Moving to a new city means a complete restructuring of your life, and that shit is hard. It means joining new gyms and clubs, and awkwardly asking acquaintances out for coffee even if you’re nervous as hell. It means staying home alone for many nights, watching “Friends” for the umpteenth time, while seeing your friends on Facebook post pictures of fun nights out.

That squeaky new feeling of being somewhere “different” quickly wore off, leaving me with a sense of confusion and a constant feeling of, “What do I do now?” I can’t count how many times I thought to myself, “I’ve made a huge mistake. I must leave.” I constantly visualized myself packing up and driving back to Toronto. Back to what felt safe and comfortable. Back to what I’ve already experienced again and again.

But I didn’t drive all those goddamn miles to repeat the past. Because I knew Toronto meant returning to old patterns and behavior, stagnancy, and playing small. It meant routine and complacency, the opposite of how I had intended to live ― and what I had initially experienced ― on the island. So when I found myself slipping back into those outdated habits, I had to check myself.

Because here’s the most important thing about moving to a new place: You can’t outrun your crap.

Those attractive memes might make it seem like picking up and starting over somewhere else will instantly heal your broken heart, fulfill your wildest dreams and, basically, give you a better life, but it won’t. It can’t. Because the non-Pinterest reality of it is, only you can give yourself that.

You must do the healing, the therapy and/or the crystal bathing to figure your stuff out because no amount of air miles is going to do that for you. For me, that meant getting super honest with myself. I had to ask myself, regardless of my postal code, what did I want? And how was I going to put those goals into manageable pieces of action in order to create the life I desired?

I know in order to make this transition work for me, I, too, must transform.

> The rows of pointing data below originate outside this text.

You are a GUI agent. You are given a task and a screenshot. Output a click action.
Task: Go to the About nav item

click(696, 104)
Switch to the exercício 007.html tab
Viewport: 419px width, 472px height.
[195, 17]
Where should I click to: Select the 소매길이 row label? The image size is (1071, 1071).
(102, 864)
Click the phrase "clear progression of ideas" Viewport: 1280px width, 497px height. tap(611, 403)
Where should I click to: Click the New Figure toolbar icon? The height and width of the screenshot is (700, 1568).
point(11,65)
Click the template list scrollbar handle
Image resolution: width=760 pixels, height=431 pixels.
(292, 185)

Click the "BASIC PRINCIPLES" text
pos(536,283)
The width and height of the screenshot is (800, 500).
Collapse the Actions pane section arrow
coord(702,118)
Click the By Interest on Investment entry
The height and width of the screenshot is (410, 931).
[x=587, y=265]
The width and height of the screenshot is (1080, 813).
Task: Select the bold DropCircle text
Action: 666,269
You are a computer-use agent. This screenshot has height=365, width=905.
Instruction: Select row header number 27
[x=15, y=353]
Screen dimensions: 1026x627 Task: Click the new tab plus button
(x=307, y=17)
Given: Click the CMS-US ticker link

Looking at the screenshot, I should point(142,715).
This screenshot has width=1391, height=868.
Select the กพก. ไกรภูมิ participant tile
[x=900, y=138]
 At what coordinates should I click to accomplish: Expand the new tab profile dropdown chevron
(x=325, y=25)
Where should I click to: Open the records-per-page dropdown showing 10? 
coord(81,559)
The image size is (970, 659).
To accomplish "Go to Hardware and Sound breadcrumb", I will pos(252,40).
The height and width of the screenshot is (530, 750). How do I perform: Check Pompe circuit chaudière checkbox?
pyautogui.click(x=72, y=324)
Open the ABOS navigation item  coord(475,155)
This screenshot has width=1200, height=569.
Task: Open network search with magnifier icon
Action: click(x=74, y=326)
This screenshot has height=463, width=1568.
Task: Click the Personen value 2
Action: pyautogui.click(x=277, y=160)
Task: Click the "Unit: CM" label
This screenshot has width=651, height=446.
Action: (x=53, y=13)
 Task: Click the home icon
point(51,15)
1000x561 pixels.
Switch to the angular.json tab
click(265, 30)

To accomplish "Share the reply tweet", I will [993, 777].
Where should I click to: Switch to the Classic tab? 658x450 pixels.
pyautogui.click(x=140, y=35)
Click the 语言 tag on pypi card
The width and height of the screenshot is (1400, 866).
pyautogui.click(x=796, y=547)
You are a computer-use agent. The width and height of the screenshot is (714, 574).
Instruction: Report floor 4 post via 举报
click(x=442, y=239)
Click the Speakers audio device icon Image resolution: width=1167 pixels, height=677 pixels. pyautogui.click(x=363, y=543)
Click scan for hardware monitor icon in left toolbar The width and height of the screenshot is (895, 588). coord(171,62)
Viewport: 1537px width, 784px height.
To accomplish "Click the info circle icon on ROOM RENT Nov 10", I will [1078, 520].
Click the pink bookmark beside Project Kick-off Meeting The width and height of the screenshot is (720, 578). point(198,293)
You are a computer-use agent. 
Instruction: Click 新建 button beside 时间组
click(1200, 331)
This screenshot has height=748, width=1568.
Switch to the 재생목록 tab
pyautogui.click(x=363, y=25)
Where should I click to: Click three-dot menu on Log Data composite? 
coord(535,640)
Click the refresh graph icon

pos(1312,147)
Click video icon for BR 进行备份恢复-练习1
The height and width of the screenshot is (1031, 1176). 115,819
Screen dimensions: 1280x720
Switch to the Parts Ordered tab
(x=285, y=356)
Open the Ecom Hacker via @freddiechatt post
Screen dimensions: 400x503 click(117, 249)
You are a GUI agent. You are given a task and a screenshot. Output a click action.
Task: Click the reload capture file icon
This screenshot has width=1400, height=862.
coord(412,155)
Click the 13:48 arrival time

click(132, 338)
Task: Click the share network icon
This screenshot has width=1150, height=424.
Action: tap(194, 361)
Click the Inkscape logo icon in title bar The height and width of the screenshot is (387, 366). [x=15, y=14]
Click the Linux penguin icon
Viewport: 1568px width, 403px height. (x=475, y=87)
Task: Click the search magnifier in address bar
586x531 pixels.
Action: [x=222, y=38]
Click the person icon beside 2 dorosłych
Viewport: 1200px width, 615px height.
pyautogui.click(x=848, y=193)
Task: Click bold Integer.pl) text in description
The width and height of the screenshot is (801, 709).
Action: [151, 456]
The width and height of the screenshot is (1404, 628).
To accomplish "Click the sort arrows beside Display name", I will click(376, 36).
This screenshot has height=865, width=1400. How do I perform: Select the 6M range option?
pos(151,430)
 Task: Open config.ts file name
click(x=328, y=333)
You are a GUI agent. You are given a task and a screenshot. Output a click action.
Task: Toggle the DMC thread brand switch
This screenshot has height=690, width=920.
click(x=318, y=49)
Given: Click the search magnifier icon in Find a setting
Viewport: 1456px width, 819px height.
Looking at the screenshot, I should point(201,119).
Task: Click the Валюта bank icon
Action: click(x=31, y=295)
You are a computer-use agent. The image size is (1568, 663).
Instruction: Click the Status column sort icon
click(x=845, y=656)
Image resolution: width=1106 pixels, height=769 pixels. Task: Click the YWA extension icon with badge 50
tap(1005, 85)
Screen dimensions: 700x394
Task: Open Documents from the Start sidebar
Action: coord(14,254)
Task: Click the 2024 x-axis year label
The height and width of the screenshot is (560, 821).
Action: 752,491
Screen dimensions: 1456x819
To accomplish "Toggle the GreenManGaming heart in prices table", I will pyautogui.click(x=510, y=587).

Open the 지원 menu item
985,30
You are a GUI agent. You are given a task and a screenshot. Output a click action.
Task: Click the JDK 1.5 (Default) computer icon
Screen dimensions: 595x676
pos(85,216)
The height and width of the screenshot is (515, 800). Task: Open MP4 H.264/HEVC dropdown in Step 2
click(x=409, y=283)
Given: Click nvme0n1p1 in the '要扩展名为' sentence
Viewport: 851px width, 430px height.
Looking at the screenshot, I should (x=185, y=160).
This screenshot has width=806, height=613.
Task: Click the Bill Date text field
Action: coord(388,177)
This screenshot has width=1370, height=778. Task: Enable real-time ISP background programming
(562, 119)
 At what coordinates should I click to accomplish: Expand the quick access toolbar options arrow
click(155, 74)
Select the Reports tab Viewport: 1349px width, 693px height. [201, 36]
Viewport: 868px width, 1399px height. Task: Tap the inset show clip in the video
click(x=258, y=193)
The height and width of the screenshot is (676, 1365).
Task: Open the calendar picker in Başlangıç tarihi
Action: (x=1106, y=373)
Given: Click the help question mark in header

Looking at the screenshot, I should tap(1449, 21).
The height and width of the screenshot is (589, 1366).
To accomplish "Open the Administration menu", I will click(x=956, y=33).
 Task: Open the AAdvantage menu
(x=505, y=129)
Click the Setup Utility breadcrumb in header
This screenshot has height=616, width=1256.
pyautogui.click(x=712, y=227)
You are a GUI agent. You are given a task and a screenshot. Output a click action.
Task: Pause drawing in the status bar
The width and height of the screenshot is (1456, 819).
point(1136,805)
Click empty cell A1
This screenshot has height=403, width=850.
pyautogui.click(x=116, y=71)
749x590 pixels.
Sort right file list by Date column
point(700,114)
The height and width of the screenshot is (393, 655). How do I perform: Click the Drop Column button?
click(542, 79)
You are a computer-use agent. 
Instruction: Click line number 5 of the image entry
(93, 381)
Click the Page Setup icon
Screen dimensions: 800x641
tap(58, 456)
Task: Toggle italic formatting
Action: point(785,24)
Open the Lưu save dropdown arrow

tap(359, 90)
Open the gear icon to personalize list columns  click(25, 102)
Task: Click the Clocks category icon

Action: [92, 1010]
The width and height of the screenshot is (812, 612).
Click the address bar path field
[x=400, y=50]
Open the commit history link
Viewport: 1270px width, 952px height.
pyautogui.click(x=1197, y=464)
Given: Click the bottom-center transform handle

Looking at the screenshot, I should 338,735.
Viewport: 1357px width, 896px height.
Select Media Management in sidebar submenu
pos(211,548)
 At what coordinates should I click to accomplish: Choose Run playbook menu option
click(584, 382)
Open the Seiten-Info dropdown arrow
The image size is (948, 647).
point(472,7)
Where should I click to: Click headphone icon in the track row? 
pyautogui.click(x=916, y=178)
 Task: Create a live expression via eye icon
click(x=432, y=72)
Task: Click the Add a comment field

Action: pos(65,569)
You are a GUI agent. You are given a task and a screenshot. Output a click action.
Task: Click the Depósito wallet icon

Creating an actual life from scratch that looks and feels like change and growth takes time, effort and energy ― it’s not just a one-way plane ticket to paradise.

What’s wilder still is that you can create a new life exactly where you are right now. You don’t need to drive over 1,000 miles with a wailing cat in the front seat to begin again. You simply need to get honest and ask yourself: Why do you want to pack it all in and run away? And how can you change your current circumstances to reflect the life you really want to live right here?

It’s 180 days later and though the feeling of freedom and growth is still in the air, it’s been diluted with work assignments, volunteering and day-to-day errands. After what felt like six months of a “Game of Thrones”-style winter, it’s almost summer and the island is finally waking up. There is greenery everywhere, punctuated by numerous “dairy bars” (ice cream stands), and trips to the beach are a regular thing now.

There’s a coffee shop I like to visit after hot yoga, and I have met a couple of friends here who aren’t feline. I’m saving up to purchase my first home, and my writing career is flourishing. Pangs of loneliness linger, but they are soothed by the promise of something new on the horizon.

In short, It’s not paradise. But it is home.